Refletir criticamente necessita informação e recolhimento. Significa posicionar-se diante dos fatos e acontecimentos para a além do mundo fugaz das aparências. Desejar ser um outsider é ir contra a maré em que quase todos se afogam e, navegar para longe dos juízos moralistas e das verdades absolutas. A ciência social é um campo eivado e repleto de incertezas em que a dúvida é a variável permanente, se não fosse isso, não seria ciência social. De modo que ao tentar compreender a sociedade, busca-se de certa forma compreender a si sobre qual o papel, causa e legado que poderá permanecer aos que vão nascer. Talvez, isso seja demais pretensioso. Quem sabe a vida seja apenas um passar de poucos e escassos dias, uma temporada permeada de primaveras e invernos, erros e acertos, e nada mais do que isso.

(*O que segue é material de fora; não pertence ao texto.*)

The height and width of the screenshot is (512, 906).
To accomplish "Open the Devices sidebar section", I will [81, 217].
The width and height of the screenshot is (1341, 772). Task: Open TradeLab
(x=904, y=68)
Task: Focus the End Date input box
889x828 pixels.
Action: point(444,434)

Contudo, Homo sum: nihil humani a me alienum puto – sou homem: nada do que é humano me é estranho, escreveu o poeta e dramaturgo romano Publio Terêncio em Heaautontimorumenos (O punidor de si mesmo). Dessa forma, há grande dose de possibilidade que, dadas a determinadas circunstâncias, qual sejam elas interesseiras, oportunas e necessárias, qualquer indivíduo é capaz de cometer atos, desde os mais heroicos até os mais vis e deploráveis. E ainda assim, criar contorcidas e controversas narrativas para justificá-las, especialmente, quando há o desejo de manter e justificar o que é realizado em nome do poder econômico, político e ideológico. E neste particular, o poder é o lugar privilegiado em que tem se manifestado o declínio do homem público, título tomado de empréstimo do sociólogo Richard Sennett, ao interpretar os conflitos entre as relações públicas e privadas que se expressam nas organizações das sociedades modernas.

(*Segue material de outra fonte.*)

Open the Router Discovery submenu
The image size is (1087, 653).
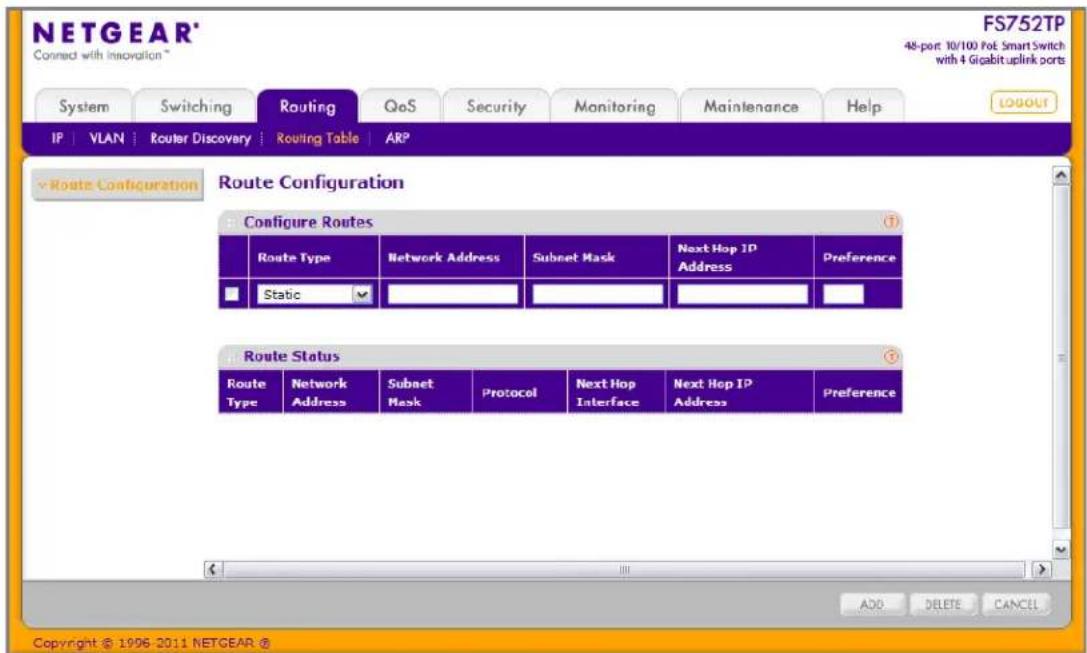tap(200, 139)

De qualquer modo, nada está pronto e acabado. São as narrativas socialmente elaboradas que sedimentam os valores morais que normatizam e regem os papéis dos indivíduos nas esferas públicas e privadas. São eles que dão conteúdo e forma que alicerçam e sedimentam os complexos liames da sociedade. Entretanto, na pós modernidade os valores e os papéis se tornaram confusos, relativos e líquidos. Dito de outra forma, é tênue a separação entre o comportamento público e o privado, ambos estão sendo projetados para dar vazão ao desejo de ser visto e referenciado, justificado e por fim aceito. Essas tendências são vendidas e interpretadas pela sociedade como produto e expressão do poder inalienável da libertação do indivíduo sobre os interesses coletivos, como se fosse tudo permitido, tudo da lei.

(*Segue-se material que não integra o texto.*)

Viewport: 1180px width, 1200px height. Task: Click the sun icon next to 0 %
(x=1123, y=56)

Os freios e os constrangimentos morais, que devem reger os comportamentos e as relações do adequado e do razoável foram e estão continuam sendo erodidos. Por outro lado, grande parte das instituições públicas, sobretudo aquelas que são financiadas com recursos públicos, ou seja, pela via dos impostos obrigatoriamente cobrados, não estão sob controle público devido a ausência de pressão e fiscalização contínua do cidadão, talvez devido à baixa capacidade de dar respostas às demandas mais urgentes da sociedade.

Dessa forma, os representantes políticos e os gestores de serviços públicos devem ser continuamente constrangidos (no bom sentido), fiscalizados e cobrados na perspectiva do bem comum, afinal sua principal função é servir, não ser servido.